海外で加熱式タバコに関連するトラブルを避けるためには、事前の準備が非常に重要です。ここでは、渡航前に必ず行うべき3つのステップを具体的にご紹介します。
STEP1: 渡航先の最新情報を確認する
この記事の情報は2024年現在のものですが、各国の法令や規制は予告なく変更されることがあります。ご自身の渡航計画が影響を受けないよう、必ず一次情報源をチェックする習慣をつけましょう。
- 在日大使館・領事館の公式サイト: 渡航先の国の在日大使館や領事館のウェブサイトには、ビザに関する情報だけでなく、持ち込み禁止物や制限品についても詳しく掲載されていることが多く、信頼性の高い情報源です。
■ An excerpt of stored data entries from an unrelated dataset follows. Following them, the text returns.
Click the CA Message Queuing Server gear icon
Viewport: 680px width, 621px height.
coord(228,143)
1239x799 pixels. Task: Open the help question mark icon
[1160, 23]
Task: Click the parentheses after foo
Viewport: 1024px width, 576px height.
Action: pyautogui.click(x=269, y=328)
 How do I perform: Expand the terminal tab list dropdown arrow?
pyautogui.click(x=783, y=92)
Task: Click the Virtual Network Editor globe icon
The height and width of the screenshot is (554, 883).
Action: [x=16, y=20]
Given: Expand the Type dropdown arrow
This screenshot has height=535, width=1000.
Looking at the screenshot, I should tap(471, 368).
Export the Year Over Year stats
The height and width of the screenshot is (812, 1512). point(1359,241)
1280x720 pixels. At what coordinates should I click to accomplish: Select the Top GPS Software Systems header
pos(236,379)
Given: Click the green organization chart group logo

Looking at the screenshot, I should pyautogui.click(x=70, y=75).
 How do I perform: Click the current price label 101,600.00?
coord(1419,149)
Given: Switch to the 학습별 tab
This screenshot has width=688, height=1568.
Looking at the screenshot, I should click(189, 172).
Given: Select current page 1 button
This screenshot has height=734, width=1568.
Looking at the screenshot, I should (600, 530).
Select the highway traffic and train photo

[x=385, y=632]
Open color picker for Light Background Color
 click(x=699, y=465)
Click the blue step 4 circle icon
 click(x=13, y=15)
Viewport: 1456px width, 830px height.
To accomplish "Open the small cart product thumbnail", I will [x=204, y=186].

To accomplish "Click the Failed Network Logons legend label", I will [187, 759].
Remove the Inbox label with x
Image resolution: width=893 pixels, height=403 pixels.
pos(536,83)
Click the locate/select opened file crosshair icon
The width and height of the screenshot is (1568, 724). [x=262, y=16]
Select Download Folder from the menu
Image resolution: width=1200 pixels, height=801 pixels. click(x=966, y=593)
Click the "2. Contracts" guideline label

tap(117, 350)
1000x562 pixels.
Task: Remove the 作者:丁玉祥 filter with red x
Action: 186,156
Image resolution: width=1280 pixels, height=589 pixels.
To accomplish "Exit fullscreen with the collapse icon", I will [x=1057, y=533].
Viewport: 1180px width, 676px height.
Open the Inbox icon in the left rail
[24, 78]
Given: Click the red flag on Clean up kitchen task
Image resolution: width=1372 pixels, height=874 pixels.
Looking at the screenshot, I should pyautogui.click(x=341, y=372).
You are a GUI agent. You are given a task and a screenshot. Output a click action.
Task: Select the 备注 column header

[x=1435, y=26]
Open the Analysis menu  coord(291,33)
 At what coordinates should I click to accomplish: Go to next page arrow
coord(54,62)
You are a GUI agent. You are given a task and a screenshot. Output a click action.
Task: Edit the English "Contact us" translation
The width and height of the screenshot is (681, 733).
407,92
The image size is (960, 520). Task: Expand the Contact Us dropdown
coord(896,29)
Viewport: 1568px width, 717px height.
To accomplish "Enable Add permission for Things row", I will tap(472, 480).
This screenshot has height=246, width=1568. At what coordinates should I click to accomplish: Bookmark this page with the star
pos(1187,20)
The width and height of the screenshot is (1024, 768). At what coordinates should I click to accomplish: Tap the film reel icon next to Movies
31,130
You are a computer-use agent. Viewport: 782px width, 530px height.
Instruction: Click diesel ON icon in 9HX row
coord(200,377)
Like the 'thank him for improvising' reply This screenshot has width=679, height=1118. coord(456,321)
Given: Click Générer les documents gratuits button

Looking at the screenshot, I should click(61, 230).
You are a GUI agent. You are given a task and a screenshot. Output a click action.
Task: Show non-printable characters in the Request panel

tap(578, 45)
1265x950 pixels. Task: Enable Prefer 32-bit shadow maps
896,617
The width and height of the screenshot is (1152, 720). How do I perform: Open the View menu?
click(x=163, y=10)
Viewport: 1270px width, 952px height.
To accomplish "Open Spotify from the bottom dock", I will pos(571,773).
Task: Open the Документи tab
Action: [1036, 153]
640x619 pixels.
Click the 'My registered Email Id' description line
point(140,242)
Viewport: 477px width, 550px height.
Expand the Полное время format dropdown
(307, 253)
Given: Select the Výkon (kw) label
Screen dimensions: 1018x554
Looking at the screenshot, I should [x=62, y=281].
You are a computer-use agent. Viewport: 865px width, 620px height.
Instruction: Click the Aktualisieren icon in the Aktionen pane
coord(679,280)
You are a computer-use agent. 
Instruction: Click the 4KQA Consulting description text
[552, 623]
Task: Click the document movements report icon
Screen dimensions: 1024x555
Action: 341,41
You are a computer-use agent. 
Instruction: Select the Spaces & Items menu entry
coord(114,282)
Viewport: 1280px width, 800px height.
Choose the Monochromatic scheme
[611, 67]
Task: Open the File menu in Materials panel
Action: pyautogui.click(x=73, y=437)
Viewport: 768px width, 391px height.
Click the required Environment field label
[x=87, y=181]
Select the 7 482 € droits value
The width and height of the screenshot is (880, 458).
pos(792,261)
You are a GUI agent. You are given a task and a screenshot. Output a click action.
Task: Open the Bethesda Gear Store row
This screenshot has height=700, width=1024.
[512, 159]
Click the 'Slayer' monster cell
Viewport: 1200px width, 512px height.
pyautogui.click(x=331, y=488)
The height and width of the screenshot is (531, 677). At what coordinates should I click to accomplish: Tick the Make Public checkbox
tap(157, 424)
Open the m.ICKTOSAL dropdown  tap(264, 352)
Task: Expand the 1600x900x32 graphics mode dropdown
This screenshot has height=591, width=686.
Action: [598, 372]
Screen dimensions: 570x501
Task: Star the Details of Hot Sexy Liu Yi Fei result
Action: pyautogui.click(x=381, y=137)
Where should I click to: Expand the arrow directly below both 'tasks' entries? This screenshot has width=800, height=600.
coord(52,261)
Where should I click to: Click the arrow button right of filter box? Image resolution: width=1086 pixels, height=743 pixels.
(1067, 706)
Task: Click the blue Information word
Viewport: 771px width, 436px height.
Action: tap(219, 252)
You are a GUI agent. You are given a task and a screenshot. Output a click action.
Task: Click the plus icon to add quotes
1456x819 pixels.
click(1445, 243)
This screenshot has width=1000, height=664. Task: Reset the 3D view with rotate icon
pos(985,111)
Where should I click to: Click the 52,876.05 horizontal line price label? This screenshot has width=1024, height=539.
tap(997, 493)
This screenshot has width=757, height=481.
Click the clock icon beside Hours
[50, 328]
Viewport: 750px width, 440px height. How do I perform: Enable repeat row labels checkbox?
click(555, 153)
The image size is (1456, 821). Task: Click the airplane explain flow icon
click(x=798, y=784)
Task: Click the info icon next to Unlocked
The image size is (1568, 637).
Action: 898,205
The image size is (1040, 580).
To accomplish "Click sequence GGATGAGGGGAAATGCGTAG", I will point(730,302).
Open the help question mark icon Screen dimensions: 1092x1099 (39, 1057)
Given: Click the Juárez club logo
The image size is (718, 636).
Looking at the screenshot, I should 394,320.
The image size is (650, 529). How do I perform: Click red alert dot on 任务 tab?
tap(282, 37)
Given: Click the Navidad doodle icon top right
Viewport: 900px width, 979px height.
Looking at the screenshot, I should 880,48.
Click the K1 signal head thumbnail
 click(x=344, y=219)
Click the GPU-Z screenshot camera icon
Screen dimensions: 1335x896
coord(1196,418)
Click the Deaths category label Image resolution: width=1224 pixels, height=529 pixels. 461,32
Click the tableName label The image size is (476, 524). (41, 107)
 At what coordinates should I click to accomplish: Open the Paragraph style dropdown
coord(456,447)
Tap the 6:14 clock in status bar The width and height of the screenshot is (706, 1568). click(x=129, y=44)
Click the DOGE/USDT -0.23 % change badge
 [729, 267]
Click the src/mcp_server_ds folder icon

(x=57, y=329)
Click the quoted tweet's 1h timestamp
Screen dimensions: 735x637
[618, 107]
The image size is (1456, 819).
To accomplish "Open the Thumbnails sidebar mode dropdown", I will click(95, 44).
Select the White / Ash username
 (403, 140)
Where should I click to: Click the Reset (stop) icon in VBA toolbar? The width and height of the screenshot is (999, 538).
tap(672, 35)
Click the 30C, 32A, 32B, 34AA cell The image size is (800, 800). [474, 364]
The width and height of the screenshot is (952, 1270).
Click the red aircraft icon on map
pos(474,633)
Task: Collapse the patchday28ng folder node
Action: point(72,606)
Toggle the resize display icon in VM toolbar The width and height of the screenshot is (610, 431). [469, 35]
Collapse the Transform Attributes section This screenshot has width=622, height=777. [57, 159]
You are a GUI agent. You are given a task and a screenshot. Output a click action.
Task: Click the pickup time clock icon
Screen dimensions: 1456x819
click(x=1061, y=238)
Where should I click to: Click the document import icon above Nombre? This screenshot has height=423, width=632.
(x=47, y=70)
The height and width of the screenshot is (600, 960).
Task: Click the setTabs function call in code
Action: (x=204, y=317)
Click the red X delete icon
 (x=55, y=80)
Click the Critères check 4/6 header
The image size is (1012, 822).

- 外務省 海外安全ホームページ: 日本の外務省海外安全ホームページでは、各国の安全情報とともに法規制や慣習に関する注意喚起が随時更新されています。特にタバコ関連の法改正があった場合は、こちらで最新情報を入手できます。
- 利用航空会社の公式サイト: 航空会社によっては、手荷物や預け入れ荷物のルールが異なります。特にリチウムイオンバッテリーを内蔵した加熱式タバコ本体の取り扱いは厳格に規定されているため、搭乗前に必ず確認してください。
- 現地税関のウェブサイト: やや難易度は上がりますが、渡航先の税関サイトを直接確認することで、免税範囲や持ち込み制限の具体的な数量や重量を正確に把握できます。
複数の情報源を照らし合わせ、最新の規制を常に把握することがトラブル回避のポイントです。
STEP2: パッキングの基本ルール – 預け荷物?それとも機内持ち込み?
加熱式タバコを海外に持ち込む際には、世界的に共通の規則を守る必要があります。この手順を誤ると、空港の保安検査で没収されるリスクがあります。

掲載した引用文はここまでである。